FRENCH detectives have found DNA traces on evidence from a child murder case that obsessed the nation in the 1980s, raising hopes that advances in genetic science could help identify the killer at last.

Gregory Villemin, a four-year-old boy, was found dead in October 1984 with his feet and hands bound in the Vologne river, near his home in a village in eastern France.

The gruesome discovery set off a dramatic chain of events that became known simply as "the Gregory Affair" and gripped the French public, spilling more ink than any other crime in the country's 20th century history.

Jean-Marie Beney, state prosecutor in the eastern town of Dijon, said yesterday that DNA traces from a man and a woman were found on a threatening anonymous letter sent to Gregory's parents after the child's death.

The letter was one of a series sent by a mysterious figure who claimed to be the killer.

The Crow

The writer, who became known as "the Crow" because of a colloquial expression designating those who send unsigned letters, has never been identified.

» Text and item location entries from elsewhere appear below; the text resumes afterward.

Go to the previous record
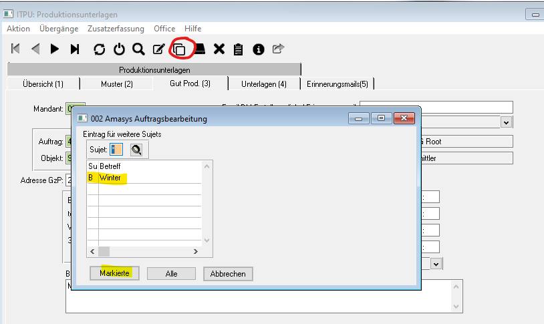Viewport: 544px width, 324px height. point(35,49)
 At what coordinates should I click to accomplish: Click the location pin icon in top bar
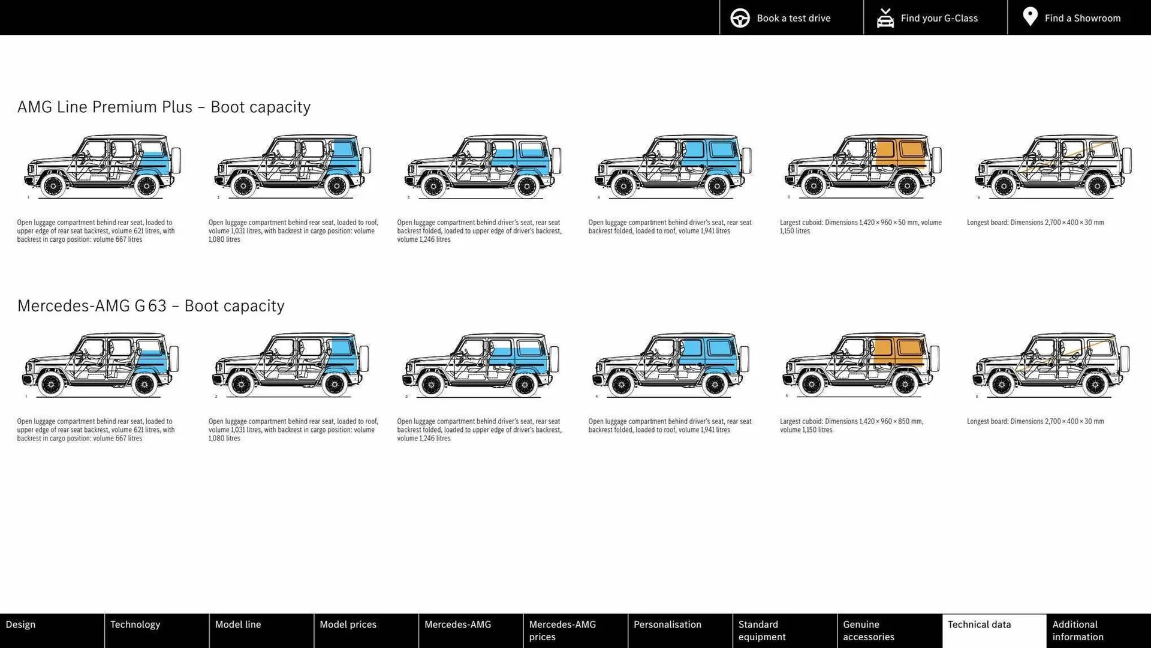(1029, 16)
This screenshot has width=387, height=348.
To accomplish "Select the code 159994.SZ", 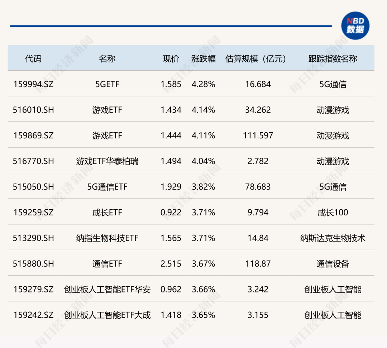I will coord(33,84).
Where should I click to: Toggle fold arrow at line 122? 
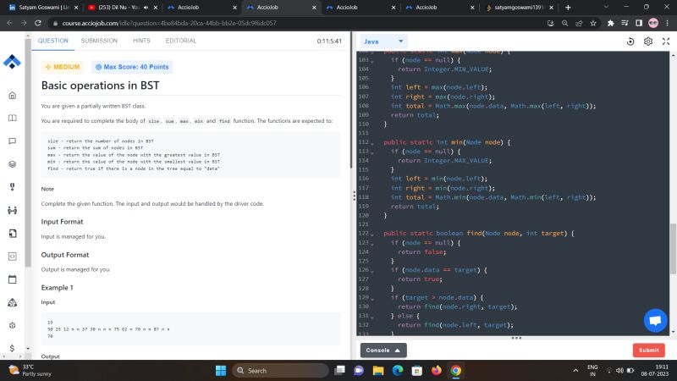tap(376, 233)
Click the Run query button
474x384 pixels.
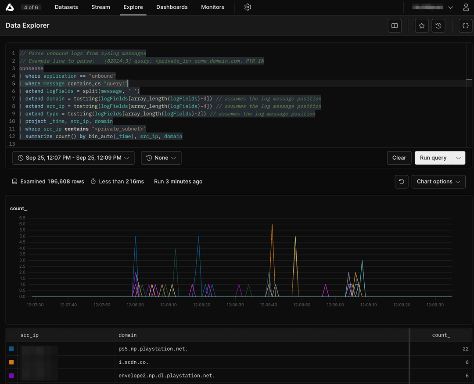pyautogui.click(x=433, y=158)
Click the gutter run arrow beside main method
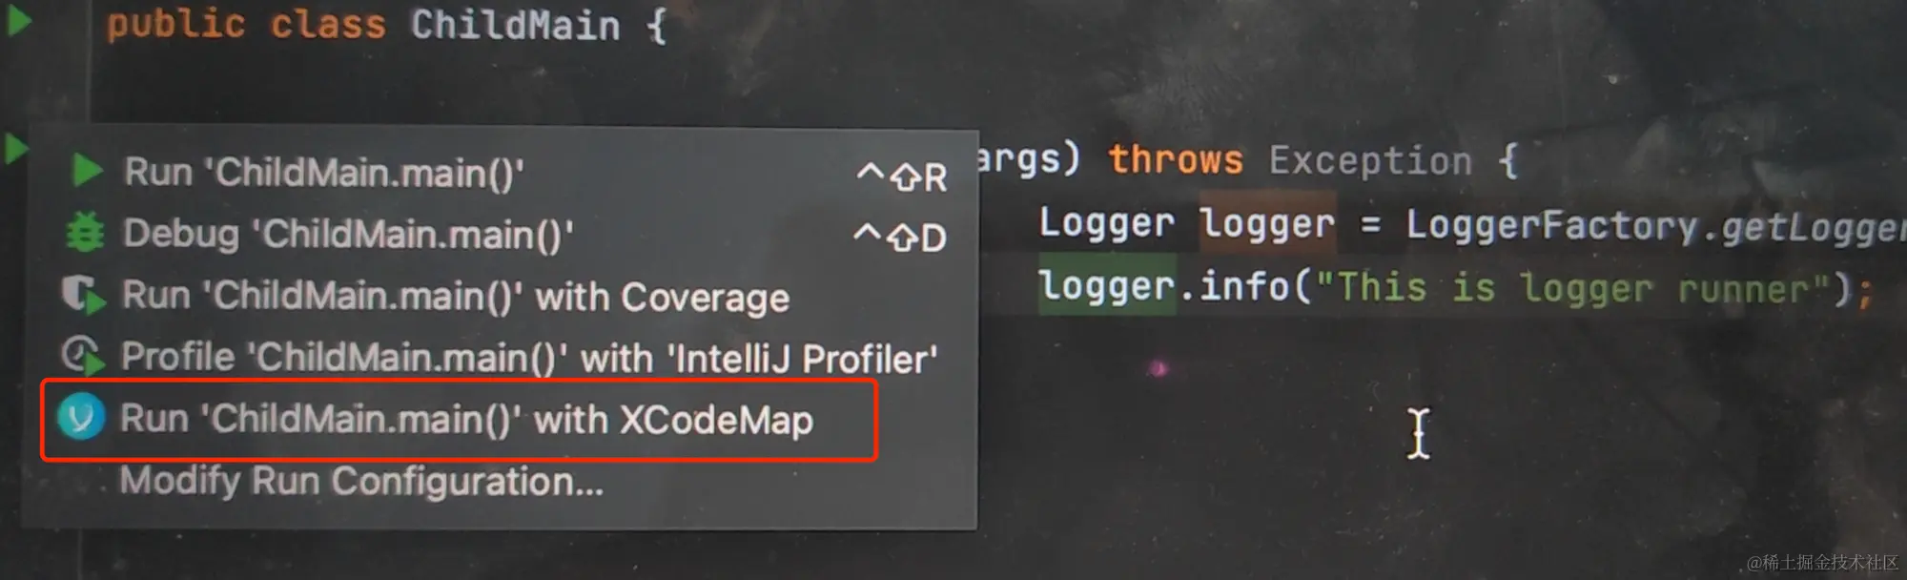Screen dimensions: 1907x580 point(16,149)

Beney said that the DNA traces had been tested against those of Gregory's parents and they were not the same. The boy's mother, Christine Villemin, was once a suspect though she was cleared in 1993.

The decision to reopen the bags of evidence collected during the original Gregory investigation and look for DNA was taken by a Dijon appeals court in December last year, at the request of the boy's parents.

News that DNA had been found immediately shot to the top of all French radio and television news bulletins, showing that no one had forgotten the Gregory Affair.

The child's uncle, Bernard Laroche, was initially charged before being freed after several key pieces of evidence against him were thrown out because of procedural errors by prosecutors.

Uncle killed

Convinced that Laroche was the murderer, Gregory's father Jean-Marie Villemin shot him dead and served four years in jail for the killing.

During the same period, Christine Villemin became a suspect because witnesses said they had seen her at the post office the day a vengeful letter from the Crow was sent.

She was placed under formal investigation but later cleared.

"Your money won't give you back your son. That's my revenge, you bastard," the Crow wrote in the letter.

In one of the infamous moments of the Gregory Affair, the avant-garde author Marguerite Duras wrote in the newspaper Liberation that Christine Villemin was guilty but argued that she was downtrodden by her husband and the murder was justified.

In words that became a black mark on Duras' name, she wrote that Christine Villemin was "sublime, obviously sublime."